林寻声张了张嘴,发现喉间干涩的厉害,涩到说不出话来。
方才在半睡半醒间,他做了一个梦,梦到他死了,然后他的陛下从臣子中挑了个身份并不贵重的男子诞下女嗣,将那女嗣过继到她名下,然后终生未再立后,他的陛下,思念了他一辈子。
林寻声本以为,以陛下的多情,他死后,陛下顶多会一直记得他,却并不会为他而不再立后,为他而抵抗那些酸儒的朝臣,那样的陛下,险些叫他以为,她爱他。
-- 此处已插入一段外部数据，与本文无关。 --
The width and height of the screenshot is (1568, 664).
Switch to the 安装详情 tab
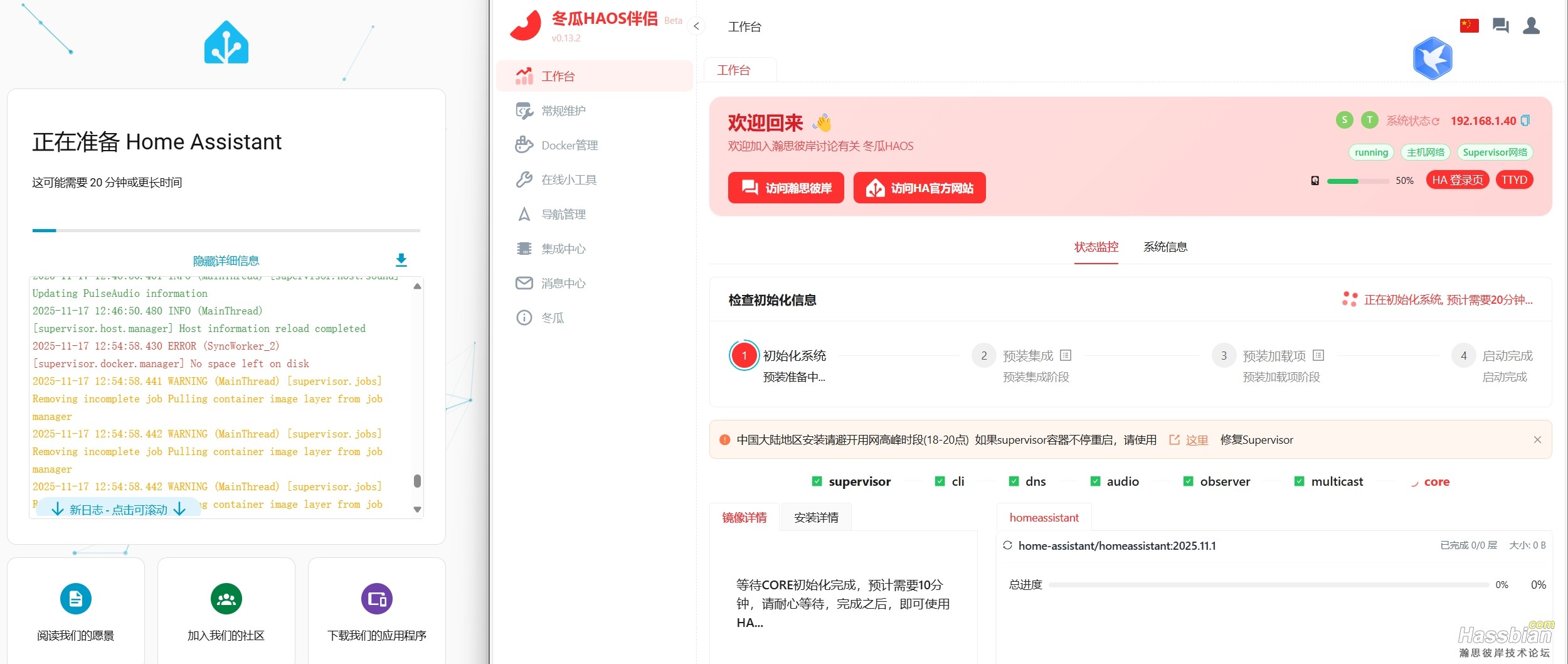tap(816, 518)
黎挽看书看到一半,忽而想起该为这人润润唇了,忙低头看去,结果,她看见了什么?
那昏睡了几日的男子,睁着一双水润的凤眼看她,眼里满是复杂的情绪,竟叫她也有些忍不住的心慌。
“君后,你终于醒了。”
她像松了口气似的说。
林寻声却无力的闭上双眸,心想这世上怎会有这样呆子似的女人?
他晕倒前都极力与她说了,要叫声儿叫声儿,怎的他一醒来又忘了?
第一句话就惹了人不高兴,林寻声到现在还不肯和她说话呢。
黎挽难得有些慌张,手指在宽袖下捏了捏,然后拉住林寻声拽着她衣袖的手:“你……可还有哪里不舒服?朕叫太医再为你看看?”
这便连称呼也没有了吗?
林寻声还是那个林寻声,总会因为这些小事而气的不行。
偏他又知道自家妻主是如何的迟钝,总要他走九十九步,才能换得她朝他走的那么半步。
林寻声张了张嘴,没发出声音,一双漂亮的凤眸缓缓睁开,带了点幽怨的看向黎挽。
“水。”
林寻声努力用新生出的津液润了润喉咙,发出的声音沙哑的很,并不好听,落在黎挽耳朵里,却像是天籁一般。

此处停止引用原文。